TASK DESCRIPTION: Every single entry that follows must be copied exactly.

PROVIDED ENTRIES:
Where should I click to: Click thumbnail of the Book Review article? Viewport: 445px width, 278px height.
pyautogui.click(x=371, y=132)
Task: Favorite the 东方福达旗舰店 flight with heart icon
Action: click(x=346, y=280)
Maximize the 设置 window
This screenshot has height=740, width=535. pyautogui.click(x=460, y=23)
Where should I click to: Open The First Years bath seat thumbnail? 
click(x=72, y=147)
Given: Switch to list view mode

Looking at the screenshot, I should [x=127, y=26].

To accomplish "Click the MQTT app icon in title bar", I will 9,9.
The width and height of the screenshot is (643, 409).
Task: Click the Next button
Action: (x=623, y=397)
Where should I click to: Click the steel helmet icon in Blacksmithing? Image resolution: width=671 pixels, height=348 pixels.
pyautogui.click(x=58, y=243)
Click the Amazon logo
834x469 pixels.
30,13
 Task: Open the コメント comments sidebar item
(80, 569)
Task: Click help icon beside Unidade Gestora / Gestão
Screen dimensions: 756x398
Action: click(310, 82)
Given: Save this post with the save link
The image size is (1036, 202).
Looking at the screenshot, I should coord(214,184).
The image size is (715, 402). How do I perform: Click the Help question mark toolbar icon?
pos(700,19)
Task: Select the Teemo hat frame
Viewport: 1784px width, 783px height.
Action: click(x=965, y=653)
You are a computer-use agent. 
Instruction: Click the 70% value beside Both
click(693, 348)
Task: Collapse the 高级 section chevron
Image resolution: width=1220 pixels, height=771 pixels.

SOLUTION BELOW:
Where should I click to: Click thumbnail of the Book Review article? Viewport: 445px width, 278px height.
pyautogui.click(x=371, y=132)
Task: Favorite the 东方福达旗舰店 flight with heart icon
Action: click(x=346, y=280)
Maximize the 设置 window
This screenshot has height=740, width=535. pyautogui.click(x=460, y=23)
Where should I click to: Open The First Years bath seat thumbnail? 
click(x=72, y=147)
Given: Switch to list view mode

Looking at the screenshot, I should [x=127, y=26].

To accomplish "Click the MQTT app icon in title bar", I will 9,9.
The width and height of the screenshot is (643, 409).
Task: Click the Next button
Action: (x=623, y=397)
Where should I click to: Click the steel helmet icon in Blacksmithing? Image resolution: width=671 pixels, height=348 pixels.
pyautogui.click(x=58, y=243)
Click the Amazon logo
834x469 pixels.
30,13
 Task: Open the コメント comments sidebar item
(80, 569)
Task: Click help icon beside Unidade Gestora / Gestão
Screen dimensions: 756x398
Action: click(310, 82)
Given: Save this post with the save link
The image size is (1036, 202).
Looking at the screenshot, I should coord(214,184).
The image size is (715, 402). How do I perform: Click the Help question mark toolbar icon?
pos(700,19)
Task: Select the Teemo hat frame
Viewport: 1784px width, 783px height.
Action: click(x=965, y=653)
You are a computer-use agent. 
Instruction: Click the 70% value beside Both
click(693, 348)
Task: Collapse the 高级 section chevron
Image resolution: width=1220 pixels, height=771 pixels.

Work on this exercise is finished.